1. A solenoid valve installed in a valve block for controlling flow between a first flow path and a second flow path of the valve block, comprising: a seat member having an orifice that fluidly connects the first flow path and the second flow path; an armature configured to selectively open and close the orifice through a forward and backward movement so as to selectively form a main flow path connecting the first flow path and the second flow path; a magnet core configured to provide a driving force capable of causing movement of the armature for selective formation of the main flow path; a filter member installed so as to filter out impurities contained in oil flowing between the first flow path and the second flow path; and a check valve structure configured to form a unidirectional auxiliary flow path connecting the first flow path and the second flow path, wherein the check valve structure comprises: one or more oil passages provided in the filter member; and a lip seal disposed in a space connected to the oil passage, and wherein the lip seal is disposed in a space between the filter member and the valve block so as to be installed in a state supported by the filter member and the valve block.
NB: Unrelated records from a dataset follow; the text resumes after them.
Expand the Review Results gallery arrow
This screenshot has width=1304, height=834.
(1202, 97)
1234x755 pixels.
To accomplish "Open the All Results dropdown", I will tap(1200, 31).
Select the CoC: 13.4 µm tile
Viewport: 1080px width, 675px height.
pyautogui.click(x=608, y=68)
2. The solenoid valve of claim 1, wherein the filter member comprises a lip seal support portion for supporting the lip seal, and wherein the lip seal is disposed in a space between the lip seal support portion and the valve block.

3. The solenoid valve of claim 2, wherein the lip seal comprises a support portion supported by the valve block and an inclined protrusion that extends obliquely from the support portion so as to be in contact with the lip seal support portion.
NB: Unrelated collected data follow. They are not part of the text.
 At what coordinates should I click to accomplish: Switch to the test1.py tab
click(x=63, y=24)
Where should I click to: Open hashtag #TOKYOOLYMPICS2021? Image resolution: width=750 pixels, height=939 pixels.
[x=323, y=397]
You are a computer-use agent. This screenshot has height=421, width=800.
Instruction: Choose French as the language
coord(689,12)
4. The solenoid valve of claim 3, wherein the support portion is configured to be supported by the valve block, and wherein the inclined protrusion is configured to extend obliquely from an inside of the support portion so as to be in contact with the lip seal support portion.

5. The solenoid valve of claim 2, wherein the filter member comprises the lip seal support portion, a transverse extension portion extending transversely from one end of the lip seal support portion, a plurality of filter support portions connected to the transverse extension portion, and a filter fixed to the filter support portions.

6. The solenoid valve of claim 5, wherein the oil passage is formed in the transverse extension portion so as to be in communication with a space in which the lip seal is disposed.

7. The solenoid valve of claim 5, wherein the oil passage is formed so as to be connected to an inner space of the filter and is configured such that oil passing through the filter flows into the oil passage.

8. The solenoid valve of claim 1, wherein the first flow path is located near a side surface of the filter member and the second flow path is located near a lower end of the filter member, and wherein the lip seal is configured to form a unidirectional auxiliary flow path leading from the first flow path to the second flow path.

9. The solenoid valve of claim 1, wherein the first flow path is located near a lower end of the filter member and the second flow path is located near a side surface of the filter member, and wherein the lip seal is configured to form a unidirectional auxiliary flow path leading from the first flow path to the second flow path.

10. The solenoid valve of claim 1, wherein the lip seal is configured to be installed in a normal state or an upside-down state in a space between the filter member and the valve block, so as to selectively form a unidirectional auxiliary flow path leading from the first flow path to the second flow path or a unidirectional auxiliary flow path leading from the second flow path to the first flow path.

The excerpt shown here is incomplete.